Aujourd'hui encore, chaque pays impérialiste possède son propre groupe d'entreprises et de banques monopolistes, ses sociétés phares, dont la majeure partie du capital est aux mains de sa propre bourgeoisie et de son propre Etat, avec l'essentiel de son management recruté parmi les nationaux et avec ses principaux centres de direction et ses plus grandes usines sur le territoire national. Les puissances impérialistes ont leurs propres intérêts nationaux et il existe des contradictions entre elles. Elles utilisent des organisations internationales comme le G7, l'OCDE, le FMI, la Banque mondiale, l'Organisation mondiale du commerce, etc., pour s'accorder sur des politiques économiques communes au détriment des Etats dépendants, principalement du prolétariat et des peuples.
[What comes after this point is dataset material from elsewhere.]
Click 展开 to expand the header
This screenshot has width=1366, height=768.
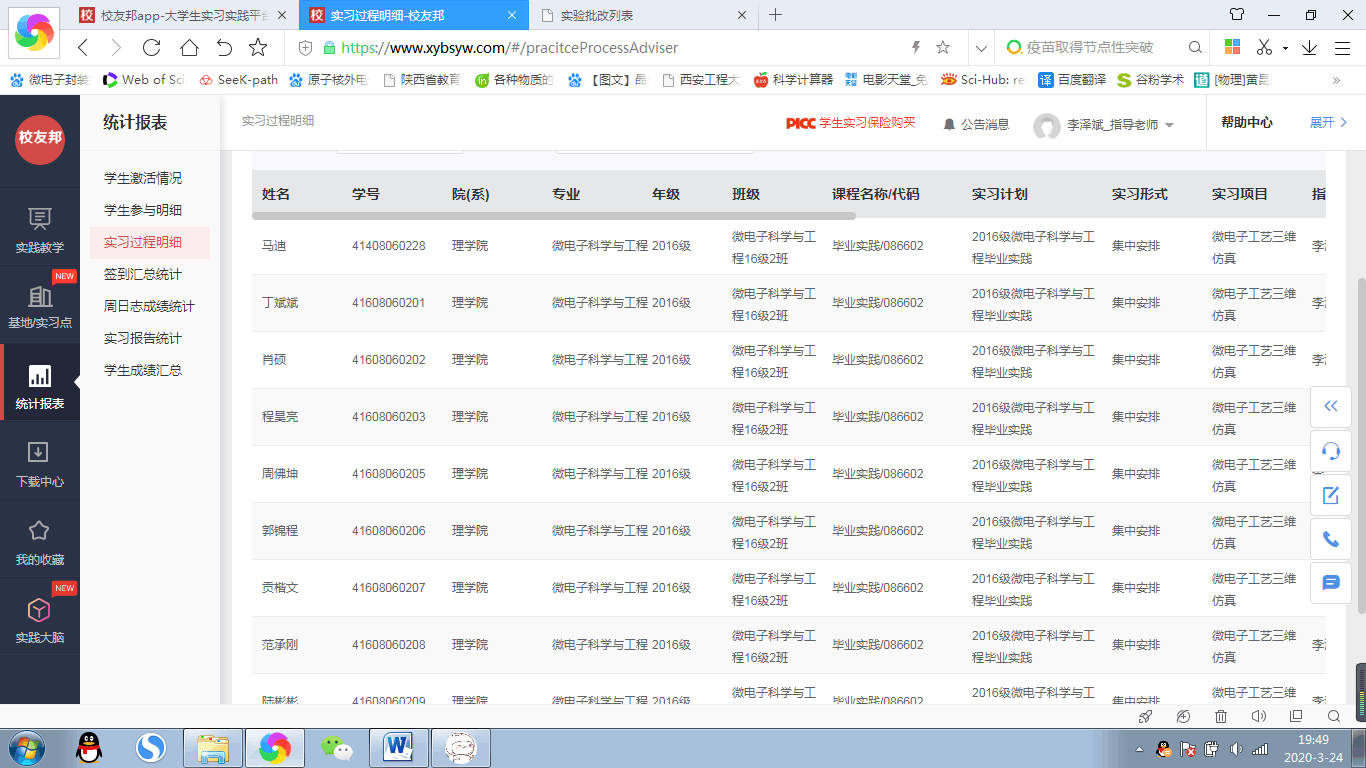pyautogui.click(x=1328, y=122)
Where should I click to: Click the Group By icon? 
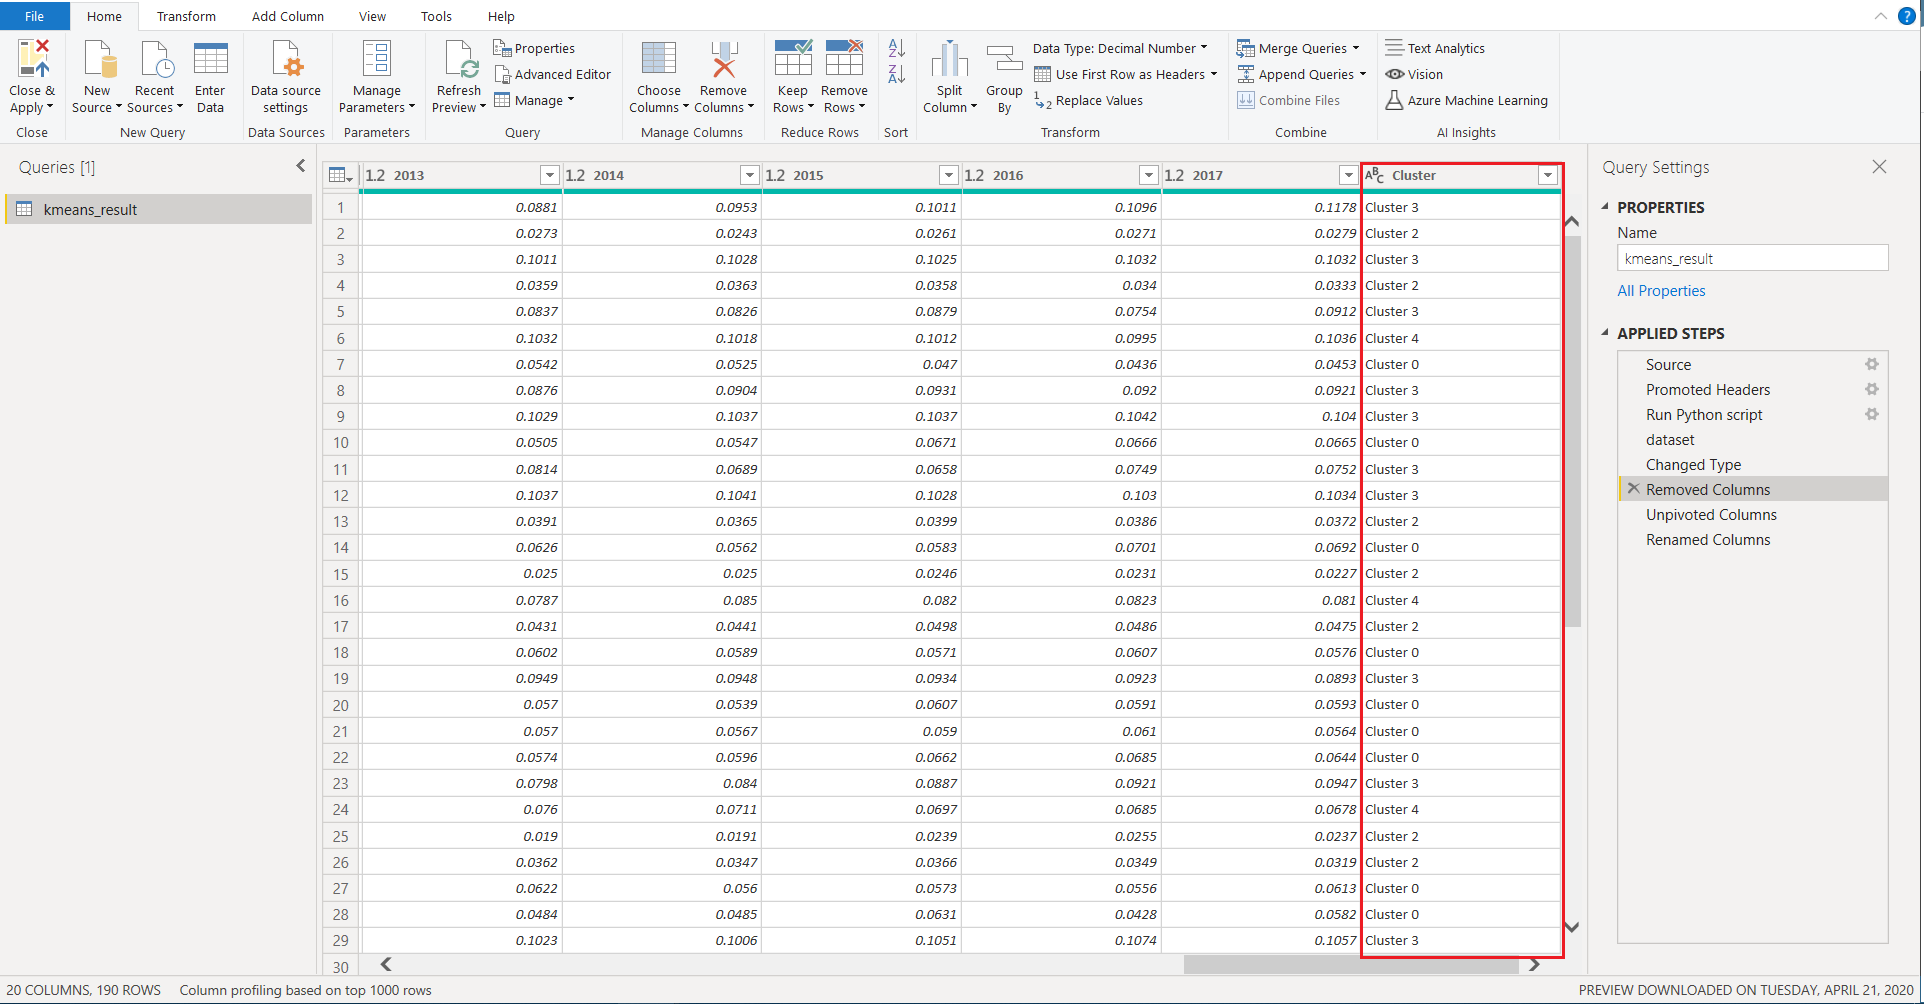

Sous l'impérialisme, depuis la fin du XIXe siècle, le monde entier est devenu le territoire économique du capitalisme monopoliste. Il n'y a pas un coin du monde qui ne soit, d'une façon ou d'une autre, une zone d'investissements, un marché, une source de matières premières ou une base d’appui des pays impérialistes. Surpassant la poussée commerciale du colonialisme ancien, qui a favorisé le système de production marchande, mais a laissé une bonne partie du monde dans la sphère de l'économie naturelle de subsistance, l'impérialisme moderne a couvert le monde entier avec le système de production capitaliste.

Au début du XXe siècle, aucune partie du globe n'échappait aux tentacules des puissances impérialistes. Au-delà des territoires de ces puissances, il y avait des colonies, des semi-colonies ou des pays dépendants. Les puissances impérialistes recourent à la guerre pour rediviser le monde selon la croissance de leur force économique et militaire.
Des guerres éclatent lorsque les crises de surproduction rétrécissent le marché pour les puissances impérialistes montantes et génèrent, au sein des pays impérialistes, les forces et les courants économiques et politiques qui exigent l'expansion et la guerre. Les motivations réelles de la guerre sont obscurcies quand les fauteurs de guerre impérialistes et leurs porte-parole les expriment en termes de ‘mission’ civilisatrice, de christianisme, de démocratie, de droits de l'homme, de cause humanitaire et de maintien de la paix.

La Première Guerre mondiale (1914-1918) fut la première guerre inter-impérialistes entre les Alliés (Grande Bretagne, France, Russie et Etats-Unis) et les Forces Centrales (Allemagne, Autriche-Hongrie et Turquie). Elle fut précédée par une crise de surproduction et la rivalité pour des territoires économiques dans diverses parties du globe. Les derniers arrivés dans le jeux colonial — Allemagne, Japon, Etats-Unis — ont bousculé les anciennes puissances coloniales affaiblies et tenté de créer leur propre possession coloniale depuis la fin du XIXe siècle. Leurs visées et leurs actions impérialistes ébranlaient l'ancien équilibre de forces.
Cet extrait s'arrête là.